While Ivo thinks that the performative male trope is valid — “I think there is a very real phenomenon that has created this stereotype” — the fear of being labeled performative does sometimes get to him.

“It makes you feel less unique,” he admits, “I definitely feel an innate competition to be a little more interesting than maybe other guys... It’s almost like a competition to be more authentic than someone else”.

For Angus*, a 28-year-old entrepreneur, the performative male trope is annoying because it stops men being able to explore things that are traditionally perceived as feminine. “Should we just stay as the white, heterosexual, homophobic male?” He asks.

Angus says his friends frequently tease him for being performative — and he finds their joshing immature. “People just need to relax and stop judging everyone,” he says, “You only care if someone’s performative if you’re insecure about yourself.”

In a culture where so many young men feel disenfranchised and lonely — and with popular manosphere influencers like Andrew Tate to turn to — are we right to deride those who pursue another path? If we mock men for listening to broey podcasts and for reading The Bell Jar and listening to Lana Del Ray, where do we expect them to turn?
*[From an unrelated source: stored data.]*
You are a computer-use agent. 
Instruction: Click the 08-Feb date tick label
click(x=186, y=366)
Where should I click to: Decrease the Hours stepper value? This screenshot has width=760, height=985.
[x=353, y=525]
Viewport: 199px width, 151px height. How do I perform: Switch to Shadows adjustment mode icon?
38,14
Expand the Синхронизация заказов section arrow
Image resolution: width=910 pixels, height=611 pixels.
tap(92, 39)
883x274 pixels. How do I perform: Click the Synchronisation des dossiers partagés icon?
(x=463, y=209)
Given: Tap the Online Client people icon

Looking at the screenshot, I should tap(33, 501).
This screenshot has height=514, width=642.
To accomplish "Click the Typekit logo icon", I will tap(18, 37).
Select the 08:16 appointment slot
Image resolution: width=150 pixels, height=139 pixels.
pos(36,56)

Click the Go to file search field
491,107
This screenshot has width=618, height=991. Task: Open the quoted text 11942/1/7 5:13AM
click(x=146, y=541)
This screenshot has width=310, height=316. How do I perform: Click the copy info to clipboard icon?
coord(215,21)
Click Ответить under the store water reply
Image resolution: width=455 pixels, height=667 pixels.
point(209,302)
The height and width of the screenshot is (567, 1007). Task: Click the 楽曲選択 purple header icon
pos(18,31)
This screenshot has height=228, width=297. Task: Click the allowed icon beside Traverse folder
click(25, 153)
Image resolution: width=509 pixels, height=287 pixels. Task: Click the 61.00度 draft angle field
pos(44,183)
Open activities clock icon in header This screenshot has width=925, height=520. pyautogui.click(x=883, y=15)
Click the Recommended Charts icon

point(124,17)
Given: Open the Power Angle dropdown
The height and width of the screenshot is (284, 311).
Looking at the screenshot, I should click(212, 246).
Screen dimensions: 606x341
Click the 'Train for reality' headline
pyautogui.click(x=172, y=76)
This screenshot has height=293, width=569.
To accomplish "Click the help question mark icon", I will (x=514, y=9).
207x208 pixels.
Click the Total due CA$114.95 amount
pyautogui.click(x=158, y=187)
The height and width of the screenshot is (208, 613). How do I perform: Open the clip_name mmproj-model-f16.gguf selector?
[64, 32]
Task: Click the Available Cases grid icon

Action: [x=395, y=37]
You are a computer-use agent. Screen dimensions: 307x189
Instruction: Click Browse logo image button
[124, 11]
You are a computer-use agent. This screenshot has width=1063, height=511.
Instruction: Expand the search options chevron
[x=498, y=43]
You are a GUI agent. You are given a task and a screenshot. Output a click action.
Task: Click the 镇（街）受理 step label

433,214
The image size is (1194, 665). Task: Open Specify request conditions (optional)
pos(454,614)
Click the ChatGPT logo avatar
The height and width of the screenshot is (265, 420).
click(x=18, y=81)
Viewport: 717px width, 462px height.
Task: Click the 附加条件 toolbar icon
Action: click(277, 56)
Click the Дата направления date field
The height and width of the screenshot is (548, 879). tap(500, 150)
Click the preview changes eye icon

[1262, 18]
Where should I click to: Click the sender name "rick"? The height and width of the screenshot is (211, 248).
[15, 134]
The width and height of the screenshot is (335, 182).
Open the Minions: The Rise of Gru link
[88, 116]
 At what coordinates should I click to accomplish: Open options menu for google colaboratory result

For Reign, even if men are performing softness, trying to be “more sensitive and less scary,” he thinks that’s worlds better than the alternative. “Those are all good qualities. I’d much prefer that to be the trend and have people trying to be more gentle and creative or artsy or more of a reader.”

“If people keep pretending to be soft and sensitive and read nice feminist literature — brilliant. Maybe they’ll end up doing those things. I think we should stop calling it out,” he says, “Maybe we should lean it a bit more”.